Dataset entries
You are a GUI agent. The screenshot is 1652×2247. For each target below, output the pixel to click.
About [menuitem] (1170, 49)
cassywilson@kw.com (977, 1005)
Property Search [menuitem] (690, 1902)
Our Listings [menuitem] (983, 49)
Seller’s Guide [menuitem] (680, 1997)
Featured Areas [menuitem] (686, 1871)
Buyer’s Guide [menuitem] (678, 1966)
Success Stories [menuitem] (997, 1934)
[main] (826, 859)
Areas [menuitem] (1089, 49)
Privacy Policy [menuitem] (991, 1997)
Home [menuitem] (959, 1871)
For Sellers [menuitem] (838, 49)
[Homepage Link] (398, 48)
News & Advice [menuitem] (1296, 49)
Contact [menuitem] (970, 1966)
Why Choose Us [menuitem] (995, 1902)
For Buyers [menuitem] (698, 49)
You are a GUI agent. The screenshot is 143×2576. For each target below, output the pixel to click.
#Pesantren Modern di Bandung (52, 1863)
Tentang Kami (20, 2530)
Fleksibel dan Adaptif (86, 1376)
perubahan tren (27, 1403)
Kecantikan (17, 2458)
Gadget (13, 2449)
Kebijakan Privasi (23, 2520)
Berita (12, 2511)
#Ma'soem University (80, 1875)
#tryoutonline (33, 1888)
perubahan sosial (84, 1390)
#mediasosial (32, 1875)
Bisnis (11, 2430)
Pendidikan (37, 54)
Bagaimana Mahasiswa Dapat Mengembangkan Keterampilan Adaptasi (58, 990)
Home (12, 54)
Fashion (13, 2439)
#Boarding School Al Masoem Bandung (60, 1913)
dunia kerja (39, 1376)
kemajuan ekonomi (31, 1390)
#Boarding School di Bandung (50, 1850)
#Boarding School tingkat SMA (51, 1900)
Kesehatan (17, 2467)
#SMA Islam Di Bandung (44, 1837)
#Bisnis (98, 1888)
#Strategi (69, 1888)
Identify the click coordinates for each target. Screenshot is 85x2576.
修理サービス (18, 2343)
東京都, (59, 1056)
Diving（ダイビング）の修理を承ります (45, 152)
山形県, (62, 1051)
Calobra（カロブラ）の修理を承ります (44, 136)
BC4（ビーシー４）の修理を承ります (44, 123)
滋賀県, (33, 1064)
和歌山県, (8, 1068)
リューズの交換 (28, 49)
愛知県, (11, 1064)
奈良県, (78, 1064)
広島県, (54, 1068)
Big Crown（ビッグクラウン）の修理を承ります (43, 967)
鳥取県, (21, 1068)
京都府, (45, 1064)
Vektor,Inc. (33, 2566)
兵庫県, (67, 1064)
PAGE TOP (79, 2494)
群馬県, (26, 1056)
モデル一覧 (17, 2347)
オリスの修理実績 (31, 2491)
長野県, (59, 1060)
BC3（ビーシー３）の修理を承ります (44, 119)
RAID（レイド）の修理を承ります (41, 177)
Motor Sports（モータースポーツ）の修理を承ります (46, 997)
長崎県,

— TRY IT —
Write the "Kecantikan (17, 2458)" line and all later lines exactly. Stop at the end of the data.

— SOLUTION TO THE EXERCISE —
Kecantikan (17, 2458)
Gadget (13, 2449)
Kebijakan Privasi (23, 2520)
Berita (12, 2511)
#Ma'soem University (80, 1875)
#tryoutonline (33, 1888)
perubahan sosial (84, 1390)
#mediasosial (32, 1875)
Bisnis (11, 2430)
Pendidikan (37, 54)
Bagaimana Mahasiswa Dapat Mengembangkan Keterampilan Adaptasi (58, 990)
Home (12, 54)
Fashion (13, 2439)
#Boarding School Al Masoem Bandung (60, 1913)
dunia kerja (39, 1376)
kemajuan ekonomi (31, 1390)
#Boarding School di Bandung (50, 1850)
#Boarding School tingkat SMA (51, 1900)
Kesehatan (17, 2467)
#SMA Islam Di Bandung (44, 1837)
#Bisnis (98, 1888)
#Strategi (69, 1888)
Identify the click coordinates for each target. Screenshot is 85x2576.
修理サービス (18, 2343)
東京都, (59, 1056)
Diving（ダイビング）の修理を承ります (45, 152)
山形県, (62, 1051)
Calobra（カロブラ）の修理を承ります (44, 136)
BC4（ビーシー４）の修理を承ります (44, 123)
滋賀県, (33, 1064)
和歌山県, (8, 1068)
リューズの交換 (28, 49)
愛知県, (11, 1064)
奈良県, (78, 1064)
広島県, (54, 1068)
Big Crown（ビッグクラウン）の修理を承ります (43, 967)
鳥取県, (21, 1068)
京都府, (45, 1064)
Vektor,Inc. (33, 2566)
兵庫県, (67, 1064)
PAGE TOP (79, 2494)
群馬県, (26, 1056)
モデル一覧 (17, 2347)
オリスの修理実績 (31, 2491)
長野県, (59, 1060)
BC3（ビーシー３）の修理を承ります (44, 119)
RAID（レイド）の修理を承ります (41, 177)
Motor Sports（モータースポーツ）の修理を承ります (46, 997)
長崎県,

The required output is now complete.